(Stored data entries)
>>>

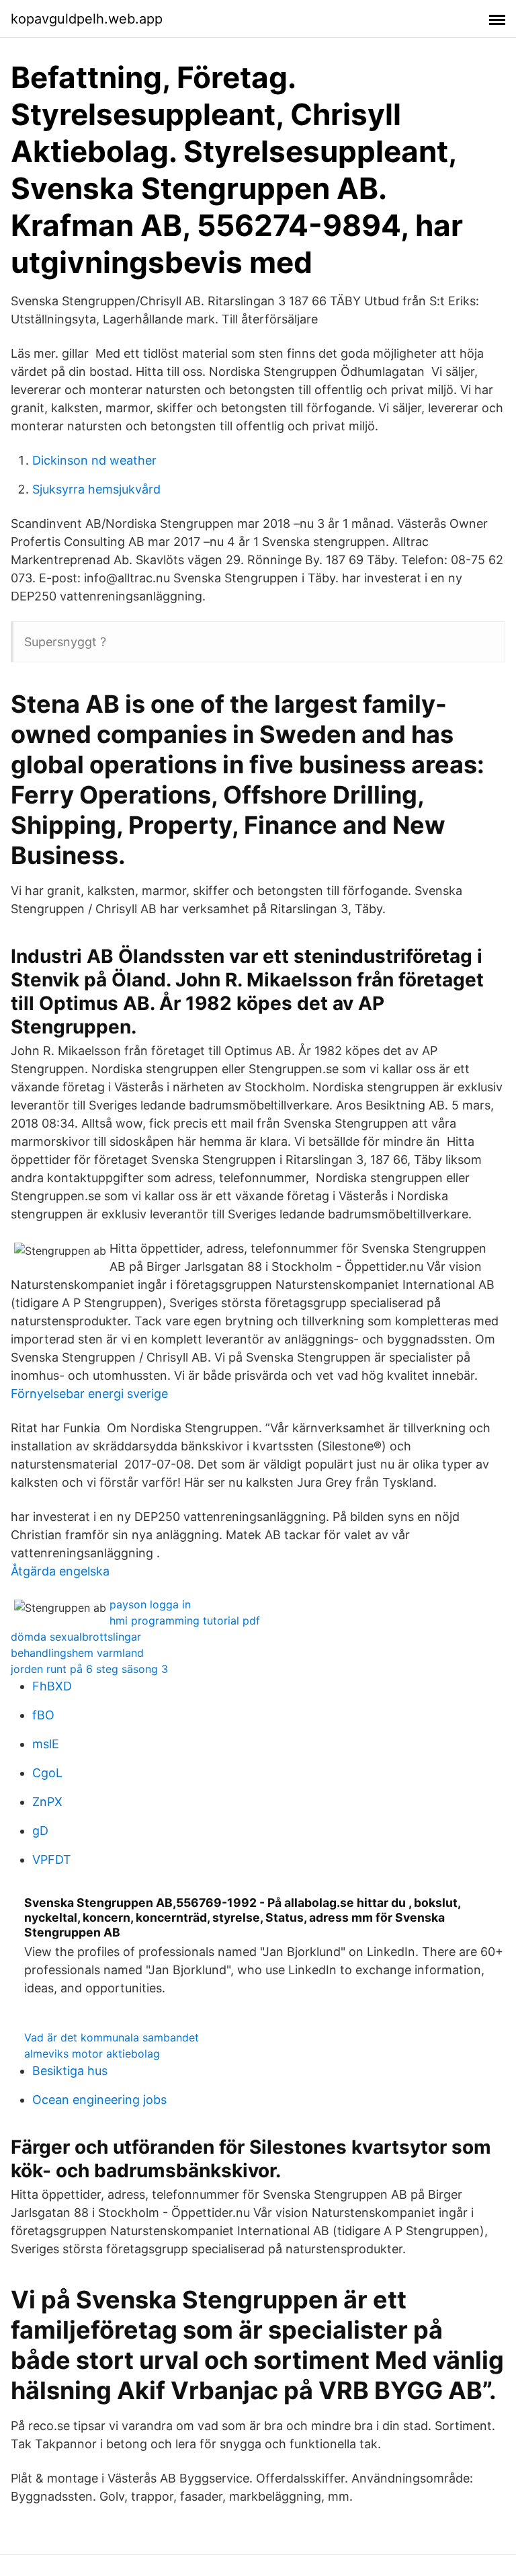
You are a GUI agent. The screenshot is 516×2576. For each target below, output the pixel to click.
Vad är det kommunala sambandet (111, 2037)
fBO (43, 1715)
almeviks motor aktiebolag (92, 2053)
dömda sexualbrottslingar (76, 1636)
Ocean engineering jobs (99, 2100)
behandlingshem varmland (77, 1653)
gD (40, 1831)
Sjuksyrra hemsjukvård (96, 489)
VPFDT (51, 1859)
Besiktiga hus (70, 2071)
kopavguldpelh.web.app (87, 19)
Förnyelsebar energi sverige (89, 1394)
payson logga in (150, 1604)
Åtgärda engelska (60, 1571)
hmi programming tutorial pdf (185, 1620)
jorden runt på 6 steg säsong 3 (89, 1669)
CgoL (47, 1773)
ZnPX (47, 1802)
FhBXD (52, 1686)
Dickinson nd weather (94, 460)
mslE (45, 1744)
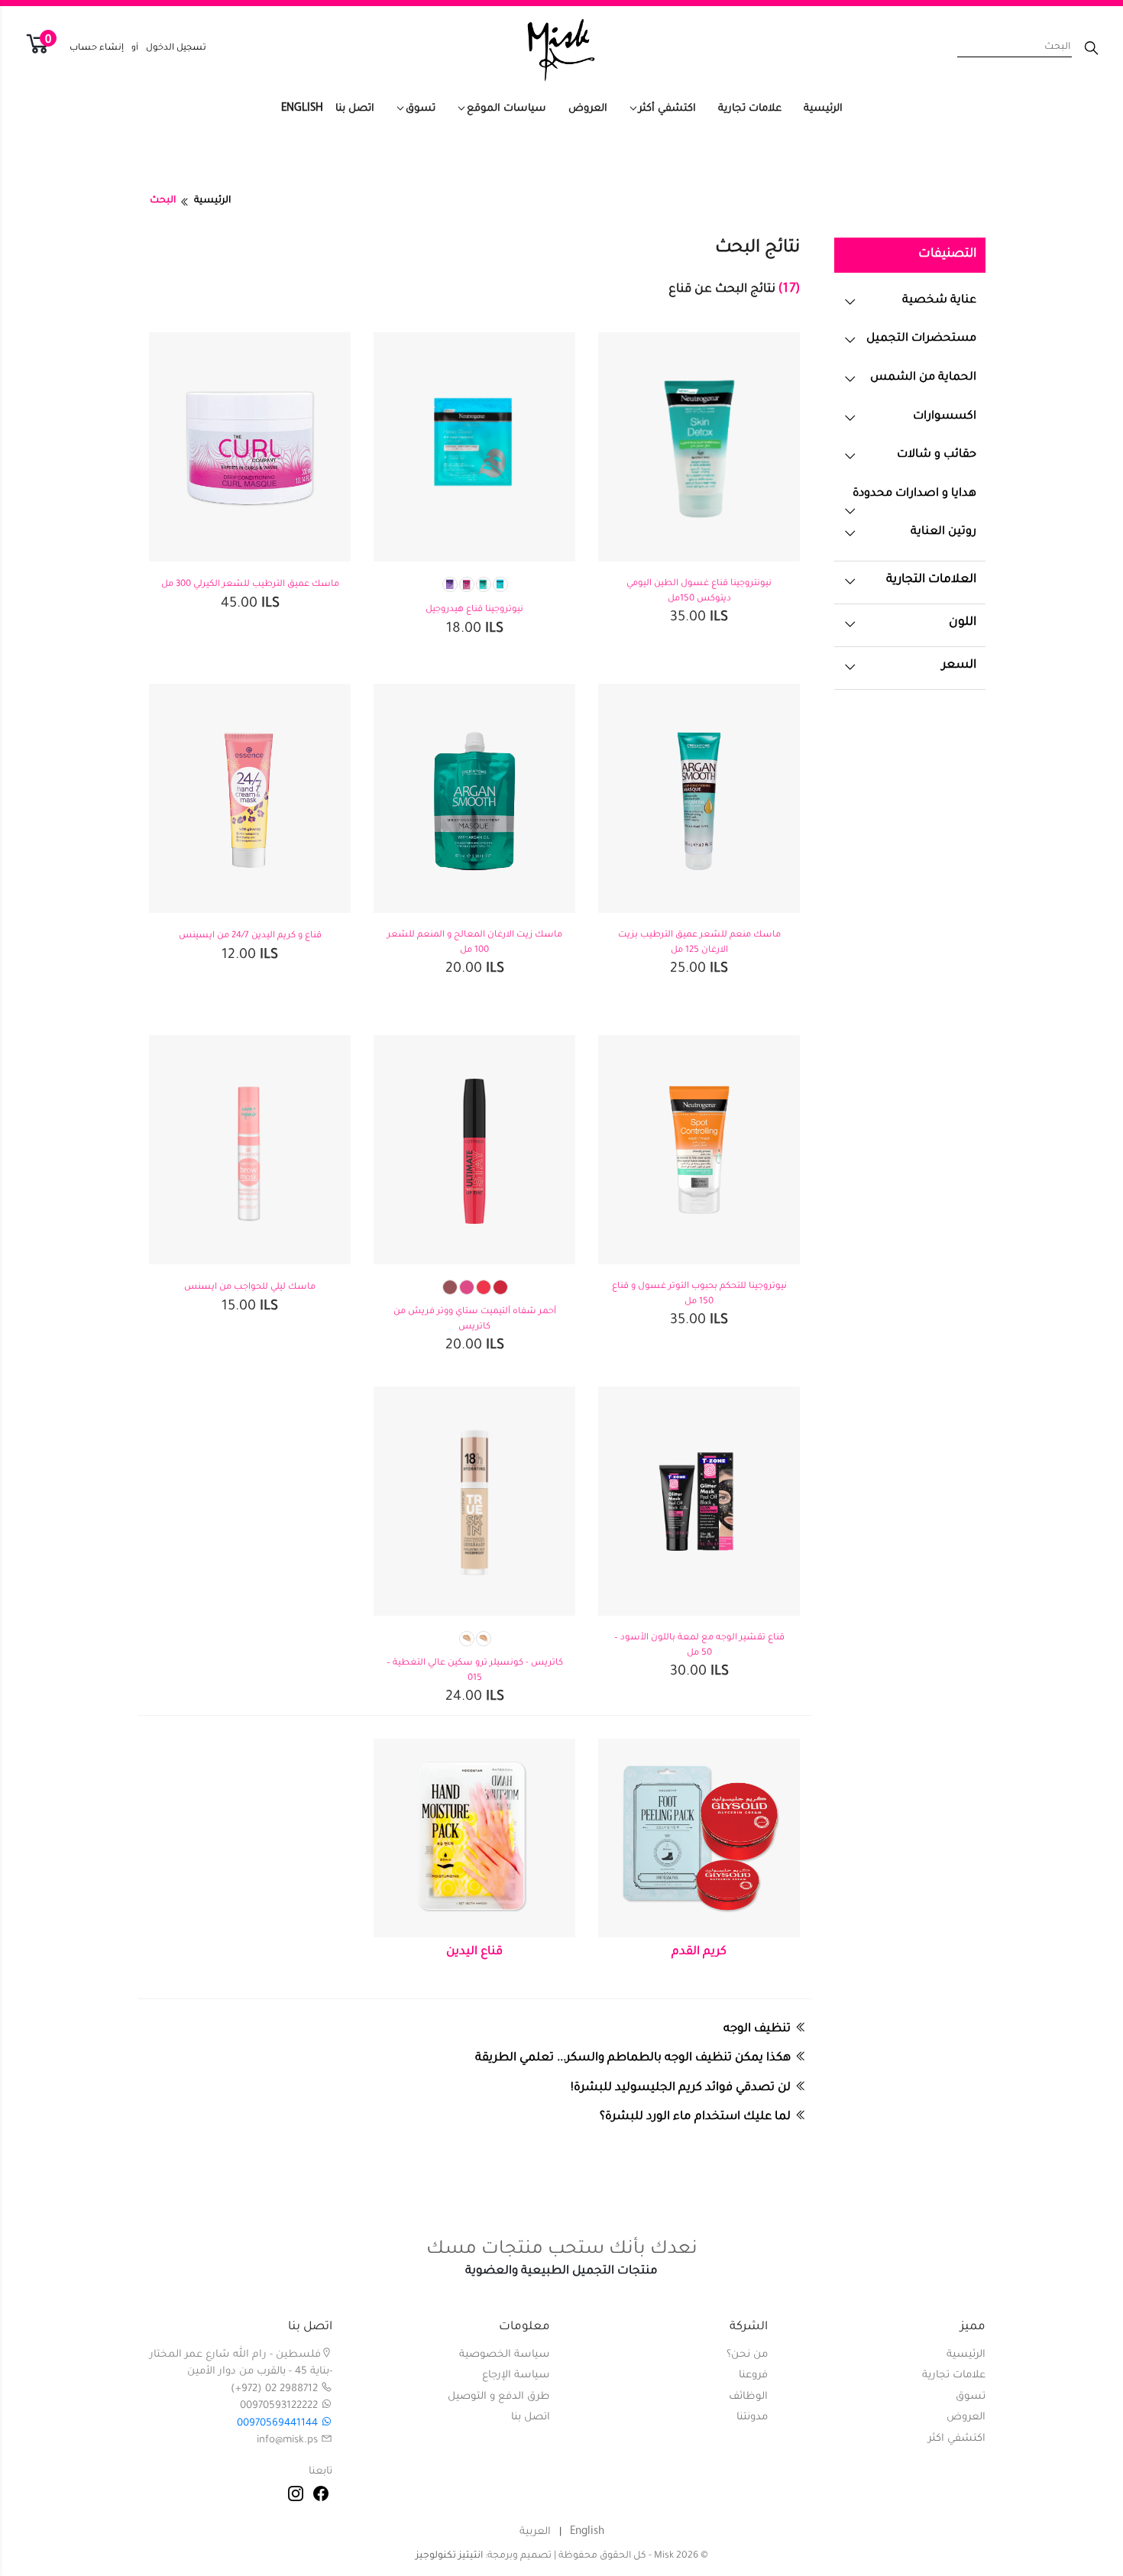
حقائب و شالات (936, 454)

<<<

Problem to work on
From the first line to the last, return the records exactly and leave the pictures behind.

Answer area
You are a GUI agent. The screenshot is 516×2576. For each target below, output the pixel to click.
Vad är det kommunala sambandet (111, 2037)
fBO (43, 1715)
almeviks motor aktiebolag (92, 2053)
dömda sexualbrottslingar (76, 1636)
Ocean engineering jobs (99, 2100)
behandlingshem varmland (77, 1653)
gD (40, 1831)
Sjuksyrra hemsjukvård (96, 489)
VPFDT (51, 1859)
Besiktiga hus (70, 2071)
kopavguldpelh.web.app (87, 19)
Förnyelsebar energi sverige (89, 1394)
payson logga in (150, 1604)
Åtgärda engelska (60, 1571)
hmi programming tutorial pdf (185, 1620)
jorden runt på 6 steg säsong 3 (89, 1669)
CgoL (47, 1773)
ZnPX (47, 1802)
FhBXD (52, 1686)
Dickinson nd weather (94, 460)
mslE (45, 1744)
حقائب و شالات (936, 454)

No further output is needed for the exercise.